Quelle pusillanimité ! ne pas se suffire à soi-même… Pauvre sang latin (pauvre et si riche) qui d’abord bat d’amour !

Dieu m’est témoin : toute ma jeunesse, je l’ai passée à vouloir être seul, à combattre cette sensibilité impitoyable. Pour cela, j’ai quitté ma ville natale, je me suis enivré de Paris comme d’une puissante liqueur, j’ai parcouru le vaste univers, savourant les vers désillusionnants de Baudelaire :

Comme le monde est grand à la clarté des lampes !
Aux yeux du souvenir que le monde est petit !

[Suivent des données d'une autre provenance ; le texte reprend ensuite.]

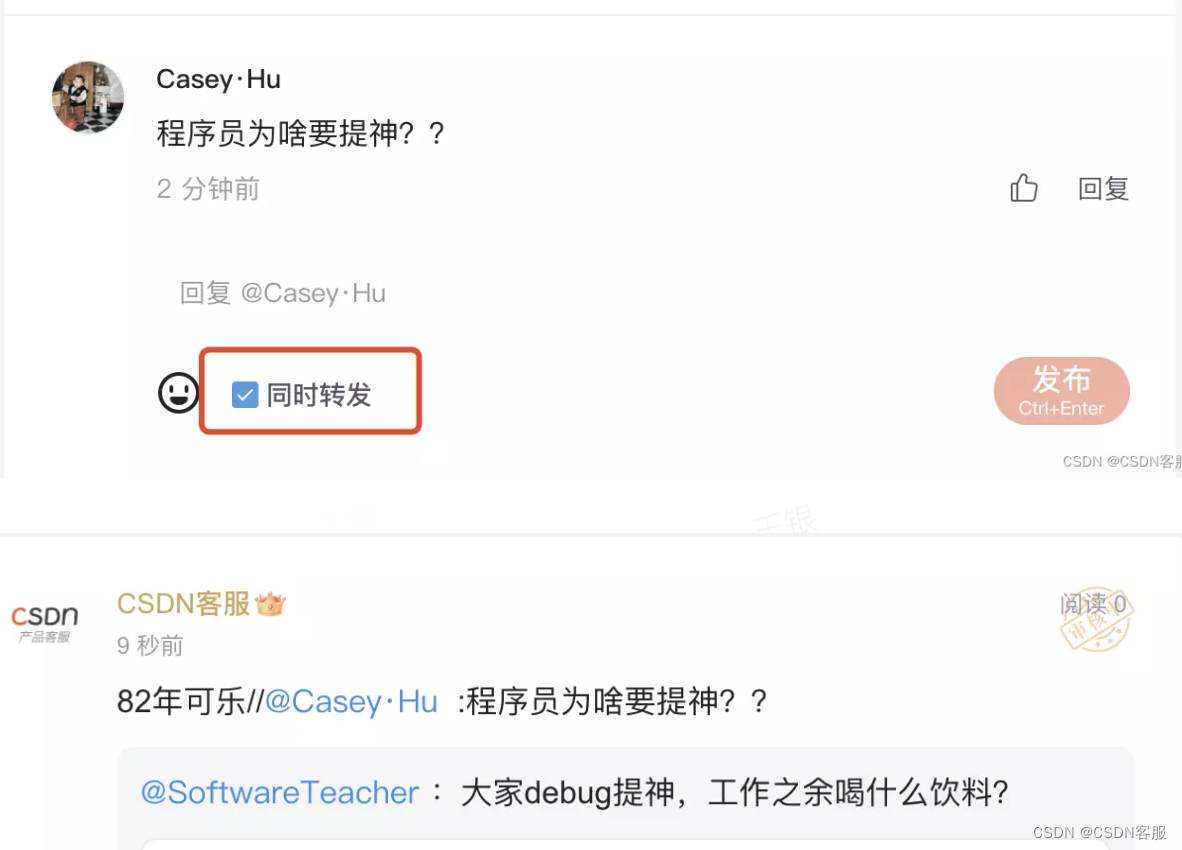1182x850 pixels.
Task: Open the Casey·Hu username link
Action: (x=219, y=79)
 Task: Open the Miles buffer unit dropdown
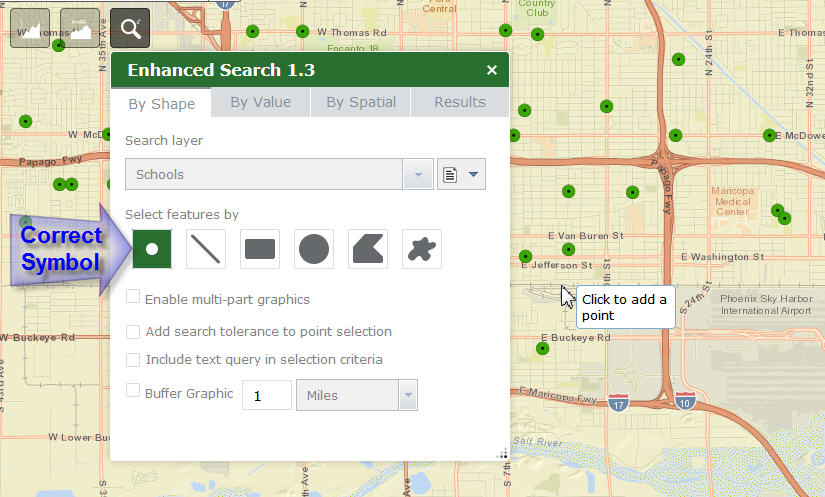pos(407,396)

J’ai pleuré de joie sur l’Acropole et de douleur parmi les ruines de Thèbes ; enfin, je suis venu ici respirer la fièvre et les fumées de la mort. Hélas ! partout m’a manqué le cœur fraternel. Partout j’ai été morne et inquiet et je n’ai pu être heureux. Mais il était bon de poursuivre le rêve de solitude et de noblesse. Peu importent quelques larmes versées, si la volonté n’a pas plié devant les pires circonstances.

Mieux vaut souffrir que de céder aux fatalités, que de faillir au terrible idéal…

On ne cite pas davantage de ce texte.